A los tres minutos, Muchos hijos, un mono y un castillo amenaza con perderse en el camino hollado por los cientos de intoxicados por ese cine de no ficción cultivado en festivales del documental contemporáneo. O sea, un relámpago de advertencia sale de la pantalla para augurar una entrega de pornografía emocional enfocada en deleitarse con la agonía de padres moribundos de pasado inconfesable.

Falsa alarma. Aunque Gustavo Salmerón se pone el traje de forense diseccionador de las entrañas familiares, la madre, grande pero no la única protagonista, deja claro que el hijo propone pero ella dispone. Y ese disponer, lleno de revelaciones incómodas, de sombras sin desvelar, de relatos a los que le han cercenado algunos detalles, probablemente inoportunos, nos regala un filme extraordinario.

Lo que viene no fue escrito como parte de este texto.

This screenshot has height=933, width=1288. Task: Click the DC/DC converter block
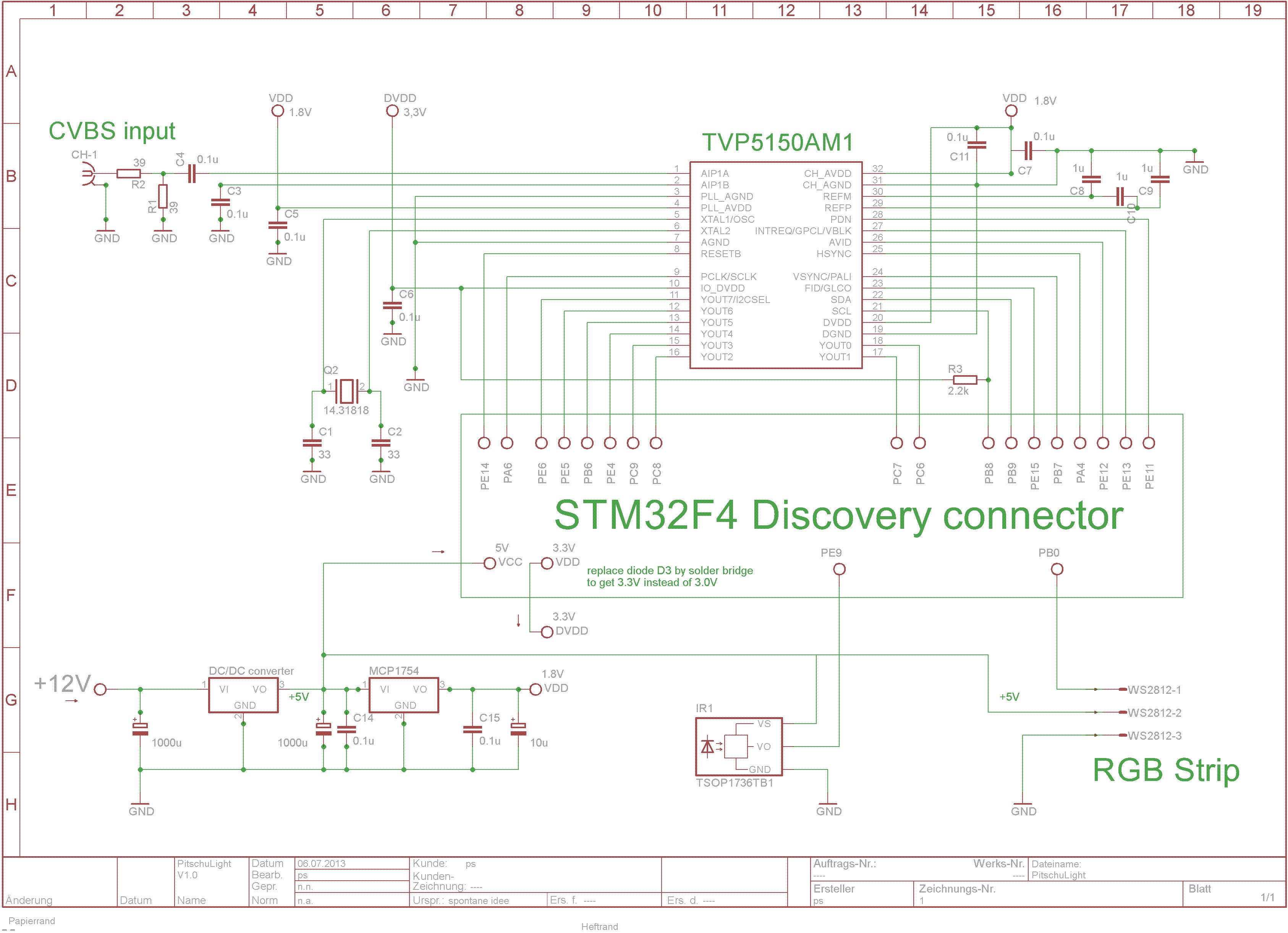coord(243,695)
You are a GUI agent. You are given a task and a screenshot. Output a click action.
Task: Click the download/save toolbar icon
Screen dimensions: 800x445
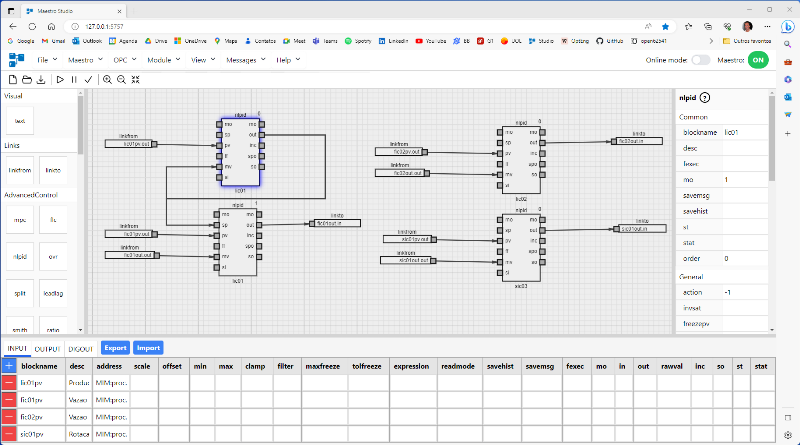point(41,80)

Su extraño título arranca, lo dice la madre de Gustavo Salmerón, de tres deseos cumplidos perfectamente aunque como enseña la maldición gitana, satisfacer los deseos garantiza la infelicidad. Como en los viejos relatos orientales de Sherezade, la protagonista de este cuento de Salmerón, pidió tres deseos al duende de la vida y la vida que Salmerón (de)muestra se levanta sobre el final de esos sueños.

El castillo les ha llevado a la ruina, el mono era un macaco desagradecido y los hijos se reparten la hacienda, lo que queda. En medio de ese naufragio, la madre teatraliza su sepelio entre recuerdos, evocaciones y extravagancias. Es esto último, ese andar errante más allá de los límites convencionales, lo que metro a metro, plano a plano, palabra a palabra descubre lo mucho de notable que almacena esta obra de vocación estrafalaria.

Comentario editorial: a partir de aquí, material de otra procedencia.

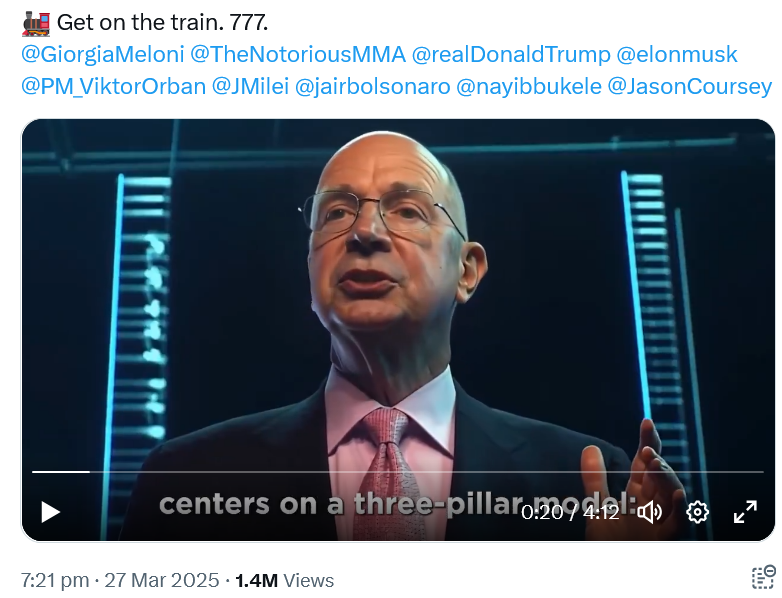Select the @JMilei mention
The height and width of the screenshot is (598, 782).
click(x=250, y=87)
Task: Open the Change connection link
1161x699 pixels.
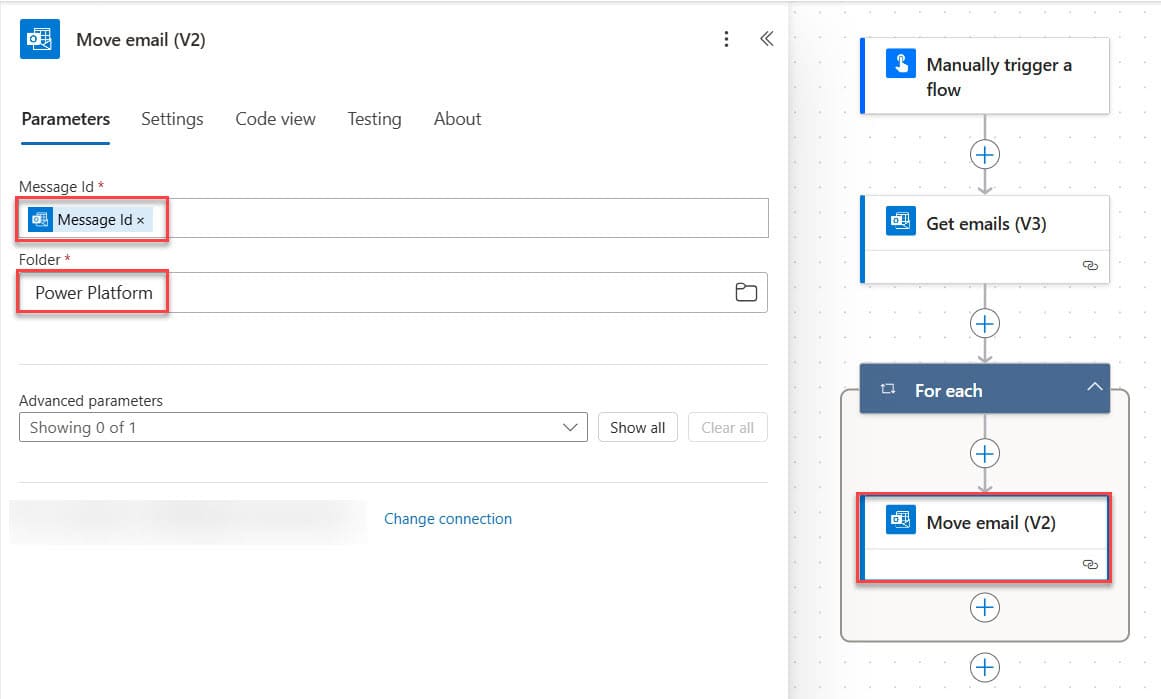Action: point(448,518)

El actor y ahora director, Gustavo Salmerón, no teme mostrar en público las miserias y grandezas familiares donde una madre locuaz y un padre transparente lo dominan todo. ese todo sublima el material de partida y el proceso que utiliza. De ese modo propicia una metamorfosis gozosa. Con ella, la historia de esa mujer que tuvo muchos hijos, que acumula(ba) objetos de todo tipo y que amó con intensidad, deviene en feroz ejercicio sobre la insoportable falta de misericordia del reloj. Ese que deja atrás lo que fuimos, que consume todo y que todo lo reduce a la espera de muerte incluso para quien ha alcanzado lo que deseaba.